Forum Moderators: open
User-agent: *
Disallow: /stats/stop_spider.htm
where stop_spider.htm is the spider trap page, but this morning I got this notification:
IP address: 66.77.73.32
Navigator user agent: Yahoo-VerticalCrawler-FormerWebCrawler/3.9 crawler at trd dot overture dot com;
referrer: [alltheweb.com...]
Assuming this is a real yahoo crawler and not a spoof this seem to indicate that yahoo didn't pay attention to the robots.txt file, which has been up for over a month now.
Last week the yahoo crawler spidered the whole site without triggering the spider trap.

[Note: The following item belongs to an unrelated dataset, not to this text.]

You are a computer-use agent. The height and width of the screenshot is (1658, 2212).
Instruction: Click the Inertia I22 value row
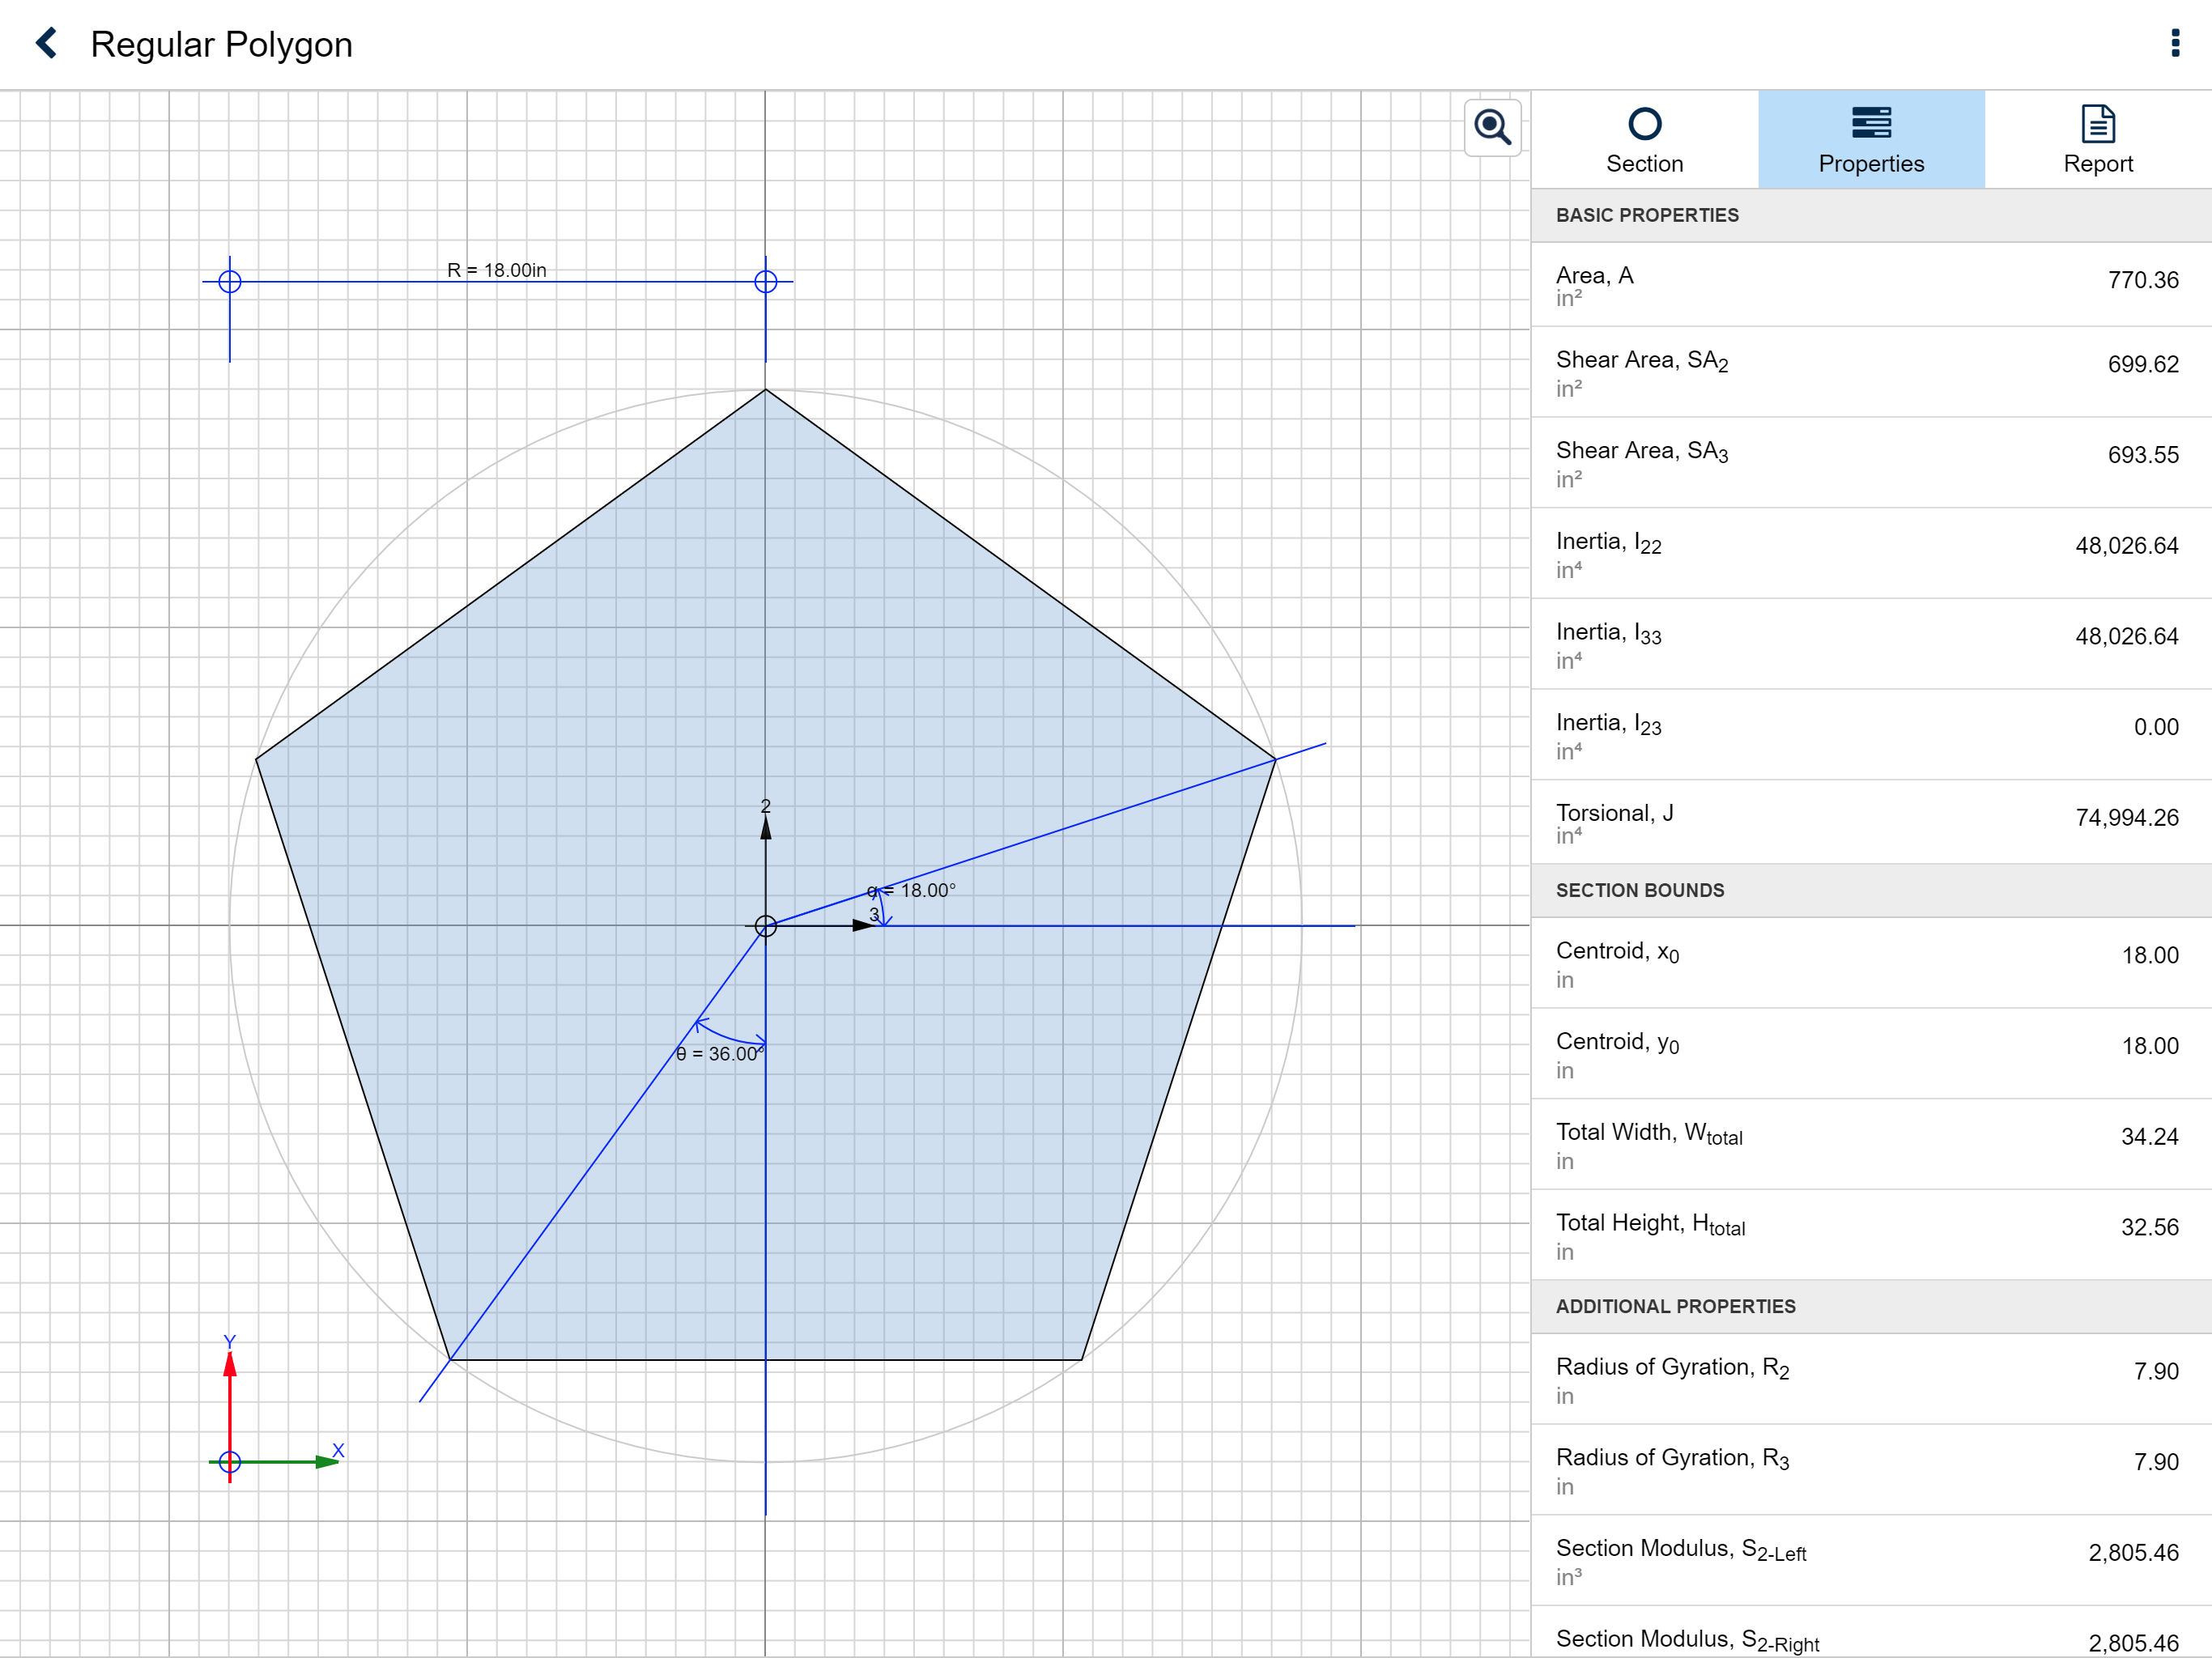1870,553
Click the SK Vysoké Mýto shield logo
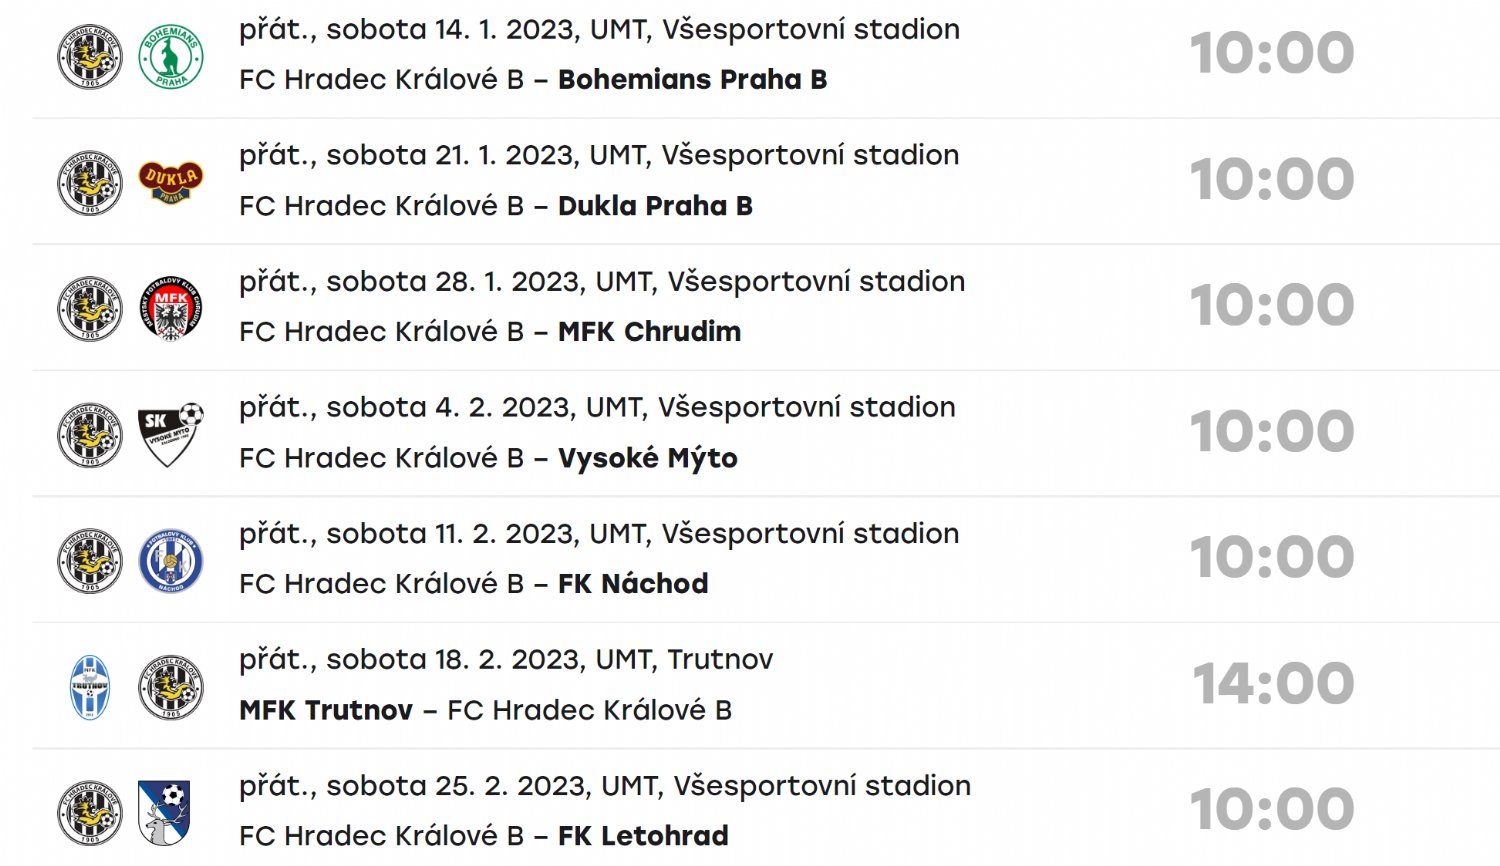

The only thing I can think of that might have gone wrong is that I just switched the site to apache mod_rewrite to convert to search engine friendly urls,
mysite.com/index.htm?section=main&page=5
is now mysite.com/main/page5.htm
through this htaccess:
RewriteRule ^(.*)/overview\.htm /index.htm?section=$1&page=0 [NC,L]
RewriteRule ^(.*)/page(.*)\.htm /index.htm?section=$1&page=$2 [NC,L]
RewriteRule ^(.*)/$ /index.htm?section=$1 [NC]
but this shouldn't make a difference that I see. Any ideas, or has anyone else seen this, or is this a fake yahoo spider?